COPE’s progressive City Council candidates Anne Roberts, Derrick O’Keefe and Jean Swanson are laser-focused on the provision of affordable housing for all of us, to reclaiming Vancouver for working people across all of our diverse neighbourhoods, in all of our diverse communities.

Adriane Carr and Pete Fry, Green Party of Vancouver 2018 candidates for City CouncilAdriane Carr & Pete Fry working with COPE + OneCity Vancouver to build the city we need

Working with OneCity Vancouver’s Christine Boyle and Brandon Yan, and the Green Party’s Adriane Carr and Pete Fry, together these Council candidates of conscience would constitute the working majority at City Hall post October 20th, where they would set an agenda focused on ensuring that all families would be afforded safe, secure housing at affordable rates.
Sound like a pipe dream? Not on your life.

Derrick O'Keefe, Jean Swanson and Anne Roberts, 2018 COPE candidates for Vancouver City Council

In COPE candidate for City Council Derrick O’Keefe, Vancouver now has our very own articulate, inspiring and winning social justice fighter, kin to Seattle’s much-beloved Kshama Sawant, New York City’s wildly popular Alexandria Ocasio-Cortez and Victoria’s Ben Isitt — someone who will stand up for you, for the planet, and for the folks who live in your neighbourhood.
All elections are crucial, but none more so than Vancouver’s 2018 municipal election. Derrick, Jean Swanson and Anne Roberts not only promise change, each is committed to achieving and accomplishing change for the better that is fair, just and serves the interests of the many over the few.
Surely, heading into the 2018 Vancouver civic election, you don’t want more of the same, the politics of meanness and scarcity, the continuing ugliness of the depletion of our city’s physical and social environment, made even more grave and consuming of our every waking thought by the grip of Vancouver’s ever-worsening affordable housing crisis, a ruinous city and province where the redistribution of money from hardworking British Columbians like you and me serves only to line the pockets of the idle and undeserving, at the continuing insupportable expense of our families.
The Vancouver Non-Partisan Association, Yes Vancouver, Wai Young’s so-called Coalition Party and Fred Harding’s Vancouver 1st civic parties promise only austerity, wont and increased social and economic anxiety, and a tragic political paradigm that promises an even more virulent attack on the social and economic interests of working people, in order that the interests of the economically privileged few might be better served.

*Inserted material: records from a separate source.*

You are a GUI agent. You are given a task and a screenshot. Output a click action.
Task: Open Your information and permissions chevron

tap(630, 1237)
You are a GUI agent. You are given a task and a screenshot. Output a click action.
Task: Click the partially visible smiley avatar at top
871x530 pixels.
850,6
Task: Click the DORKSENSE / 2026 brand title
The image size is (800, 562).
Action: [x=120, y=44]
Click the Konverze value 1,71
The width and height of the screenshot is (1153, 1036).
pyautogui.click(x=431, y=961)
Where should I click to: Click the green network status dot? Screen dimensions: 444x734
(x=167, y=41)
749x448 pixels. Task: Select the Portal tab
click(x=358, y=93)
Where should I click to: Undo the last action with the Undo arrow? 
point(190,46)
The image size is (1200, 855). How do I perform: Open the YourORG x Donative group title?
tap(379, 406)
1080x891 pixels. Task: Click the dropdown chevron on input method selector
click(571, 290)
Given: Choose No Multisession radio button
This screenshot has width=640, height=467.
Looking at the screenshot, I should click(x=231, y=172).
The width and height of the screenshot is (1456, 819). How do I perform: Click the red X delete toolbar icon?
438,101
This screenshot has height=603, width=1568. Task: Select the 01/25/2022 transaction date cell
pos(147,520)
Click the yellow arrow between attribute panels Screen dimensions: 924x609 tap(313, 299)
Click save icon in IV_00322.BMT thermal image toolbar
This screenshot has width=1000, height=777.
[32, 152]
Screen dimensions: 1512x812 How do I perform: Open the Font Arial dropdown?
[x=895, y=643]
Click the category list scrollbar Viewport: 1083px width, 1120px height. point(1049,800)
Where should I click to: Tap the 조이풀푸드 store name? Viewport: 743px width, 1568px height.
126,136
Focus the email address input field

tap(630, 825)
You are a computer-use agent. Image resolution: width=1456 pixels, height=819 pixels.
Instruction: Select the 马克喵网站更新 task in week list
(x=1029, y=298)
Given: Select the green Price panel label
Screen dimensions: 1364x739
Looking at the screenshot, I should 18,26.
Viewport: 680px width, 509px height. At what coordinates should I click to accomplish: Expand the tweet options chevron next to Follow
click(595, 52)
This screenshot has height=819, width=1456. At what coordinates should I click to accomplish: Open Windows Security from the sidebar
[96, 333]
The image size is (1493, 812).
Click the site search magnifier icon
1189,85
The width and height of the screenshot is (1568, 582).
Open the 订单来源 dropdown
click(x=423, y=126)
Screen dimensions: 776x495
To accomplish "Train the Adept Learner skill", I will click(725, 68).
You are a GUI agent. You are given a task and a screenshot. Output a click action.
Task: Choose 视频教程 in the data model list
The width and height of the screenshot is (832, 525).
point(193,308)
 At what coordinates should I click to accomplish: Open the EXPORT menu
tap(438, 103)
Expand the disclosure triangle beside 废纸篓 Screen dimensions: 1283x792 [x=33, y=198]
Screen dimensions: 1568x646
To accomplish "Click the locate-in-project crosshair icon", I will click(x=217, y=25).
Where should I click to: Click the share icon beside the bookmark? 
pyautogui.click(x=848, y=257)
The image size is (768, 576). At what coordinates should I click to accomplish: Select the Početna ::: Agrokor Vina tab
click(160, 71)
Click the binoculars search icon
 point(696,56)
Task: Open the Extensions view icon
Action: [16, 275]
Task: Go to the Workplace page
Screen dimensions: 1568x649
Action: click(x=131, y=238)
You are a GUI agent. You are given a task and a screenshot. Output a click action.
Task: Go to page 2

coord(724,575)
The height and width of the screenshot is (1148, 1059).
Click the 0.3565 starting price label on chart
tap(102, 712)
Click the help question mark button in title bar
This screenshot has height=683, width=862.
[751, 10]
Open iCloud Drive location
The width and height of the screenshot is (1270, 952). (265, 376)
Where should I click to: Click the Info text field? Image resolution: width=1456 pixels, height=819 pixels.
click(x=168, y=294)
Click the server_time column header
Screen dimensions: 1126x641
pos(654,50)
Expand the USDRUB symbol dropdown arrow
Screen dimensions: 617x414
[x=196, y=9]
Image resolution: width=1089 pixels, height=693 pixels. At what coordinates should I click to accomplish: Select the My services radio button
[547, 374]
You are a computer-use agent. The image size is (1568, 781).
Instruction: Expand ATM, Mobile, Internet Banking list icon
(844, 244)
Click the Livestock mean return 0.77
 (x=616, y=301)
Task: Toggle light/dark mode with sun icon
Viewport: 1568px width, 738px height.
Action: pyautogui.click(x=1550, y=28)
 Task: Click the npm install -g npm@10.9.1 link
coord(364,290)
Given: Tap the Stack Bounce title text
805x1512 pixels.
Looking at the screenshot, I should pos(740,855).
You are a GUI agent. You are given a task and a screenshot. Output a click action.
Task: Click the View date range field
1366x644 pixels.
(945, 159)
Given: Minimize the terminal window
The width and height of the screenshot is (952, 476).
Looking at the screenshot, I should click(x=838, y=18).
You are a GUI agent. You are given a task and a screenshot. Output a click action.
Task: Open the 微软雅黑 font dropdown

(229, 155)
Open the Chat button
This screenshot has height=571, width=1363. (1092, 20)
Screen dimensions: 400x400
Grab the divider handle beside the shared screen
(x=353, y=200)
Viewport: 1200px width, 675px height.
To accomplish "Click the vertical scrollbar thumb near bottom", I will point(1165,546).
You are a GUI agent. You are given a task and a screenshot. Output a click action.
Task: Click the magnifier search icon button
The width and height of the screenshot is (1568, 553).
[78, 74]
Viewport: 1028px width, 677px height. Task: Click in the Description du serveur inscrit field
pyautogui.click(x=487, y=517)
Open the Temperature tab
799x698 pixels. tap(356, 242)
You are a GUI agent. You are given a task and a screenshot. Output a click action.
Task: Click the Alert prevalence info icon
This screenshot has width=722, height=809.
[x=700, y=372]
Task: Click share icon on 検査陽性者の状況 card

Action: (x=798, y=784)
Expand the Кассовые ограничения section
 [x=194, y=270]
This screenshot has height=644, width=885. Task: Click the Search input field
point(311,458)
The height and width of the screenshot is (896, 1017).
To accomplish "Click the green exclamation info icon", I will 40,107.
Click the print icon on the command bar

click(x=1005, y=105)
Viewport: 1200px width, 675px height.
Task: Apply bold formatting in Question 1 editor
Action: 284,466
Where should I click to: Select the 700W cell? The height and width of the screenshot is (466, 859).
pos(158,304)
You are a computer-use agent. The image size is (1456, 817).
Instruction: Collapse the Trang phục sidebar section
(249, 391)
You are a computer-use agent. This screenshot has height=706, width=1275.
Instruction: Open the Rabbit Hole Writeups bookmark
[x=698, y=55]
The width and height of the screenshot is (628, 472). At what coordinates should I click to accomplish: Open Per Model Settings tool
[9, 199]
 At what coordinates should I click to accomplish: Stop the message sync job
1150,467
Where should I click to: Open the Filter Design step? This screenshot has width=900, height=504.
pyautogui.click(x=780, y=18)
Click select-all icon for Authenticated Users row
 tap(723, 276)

Christine Boyle, Brandon Yan and Sarah Blyth, must-elects in the 2018 Vancouver civic election

The 2018 Vancouver civic election is about nothing less than the survival of our community, how going forward we will we organize our communal life and rule ourselves compatible with our economic and social interests.
In 2018, the choices we will make at the ballot box are stark: a vote for COPE’s Anne Roberts, Derrick O’Keefe and Jean Swanson, OneCity Vancouver’s Christine Boyle and Brandon Yan, and the Green Party’s Pete Fry and Adriane Carr — complemented, perhaps, by Rob McDowell, Sarah Blyth and Sarah Kirby-Yung — or the irrecoverable ruination of our city and our physical environment. October 20th: the choice will be yours to make.